Stalkerware is the class of apps that are sold commercially for the purpose of covertly spying on another person’s device. They can be blatantly marketed as tools for “catching a cheating spouse” or they may euphemistically describe themselves as tools for tracking your children or employees’ devices. The key defining feature of stalkerware is that it is designed to operate covertly, to trick the user into believing that they are not being monitored.
Less than a year after its founding, the coalition has more than doubled in size. The original ten partners (Avira, Electronic Frontier Foundation, the European Network for the Work with Perpetrators of Domestic Violence, G DATA Cyber Defense, Kaspersky, Malwarebytes, The National Network to End Domestic Violence, NortonLifeLock, Operation Safe Escape, and WEISSER RING) have been joined by AEquitas with its Stalking Prevention, Awareness, and Resource Center (SPARC), Anonyome Labs, AppEsteem Corporation, bff Bundesverband Frauenberatungsstellen und Frauennotrufe, Centre Hubertine Auclert, Copperhead, Corrata, Commonwealth Peoples’ Association of Uganda, Cyber Peace Foundation, F-Secure, and Illinois Stalking Advocacy Center. The coalition is especially excited about adding organizations in India and Uganda, because stalkerware is a global problem that requires global solutions beyond the countries and regions represented by the coalition’s founding organizations.

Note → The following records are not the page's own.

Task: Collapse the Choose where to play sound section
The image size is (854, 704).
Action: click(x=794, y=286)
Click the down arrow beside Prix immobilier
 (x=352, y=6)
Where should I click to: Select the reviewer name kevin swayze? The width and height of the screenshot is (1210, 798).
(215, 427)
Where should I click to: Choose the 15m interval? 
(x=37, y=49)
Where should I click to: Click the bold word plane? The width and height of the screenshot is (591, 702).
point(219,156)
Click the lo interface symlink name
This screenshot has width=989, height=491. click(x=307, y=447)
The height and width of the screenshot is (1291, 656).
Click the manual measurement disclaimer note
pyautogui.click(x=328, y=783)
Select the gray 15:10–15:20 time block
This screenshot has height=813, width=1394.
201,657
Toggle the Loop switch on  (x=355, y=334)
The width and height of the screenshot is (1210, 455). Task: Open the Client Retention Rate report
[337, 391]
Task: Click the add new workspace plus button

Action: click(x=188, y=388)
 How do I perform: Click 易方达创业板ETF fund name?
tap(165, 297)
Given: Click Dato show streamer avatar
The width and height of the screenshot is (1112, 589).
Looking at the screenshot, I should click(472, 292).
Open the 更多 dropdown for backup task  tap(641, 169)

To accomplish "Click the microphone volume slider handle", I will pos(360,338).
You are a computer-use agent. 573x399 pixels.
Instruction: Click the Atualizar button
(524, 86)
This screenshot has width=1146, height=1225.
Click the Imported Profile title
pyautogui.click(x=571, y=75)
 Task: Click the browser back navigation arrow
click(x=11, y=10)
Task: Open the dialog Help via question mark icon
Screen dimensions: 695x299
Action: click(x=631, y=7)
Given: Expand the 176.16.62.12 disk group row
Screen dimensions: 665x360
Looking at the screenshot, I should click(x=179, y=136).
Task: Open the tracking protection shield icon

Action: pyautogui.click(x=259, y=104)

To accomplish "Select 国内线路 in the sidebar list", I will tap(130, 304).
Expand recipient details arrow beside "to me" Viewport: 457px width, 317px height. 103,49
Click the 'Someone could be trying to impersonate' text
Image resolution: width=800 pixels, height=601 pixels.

The Coalition has also produced an explanatory video, which describes common indicators to check for if a user thinks their device has been infected with stalkerware. The video is available in six languages: English, Spanish, Italian, German, French, and Portuguese. The Coalition’s website also contains resources detailing what stalkerware is, how it works, how to detect it, and how to protect your devices, as well as contact information for many local victims’ services organizations. Coalition members have also released documentation and evidence collection apps (DocuSAFE and NO STALK), for use on trusted devices to collect, store, and share evidence of abuse with law enforcement and survivor support organizations.
The fight is just beginning, but norms are already changing.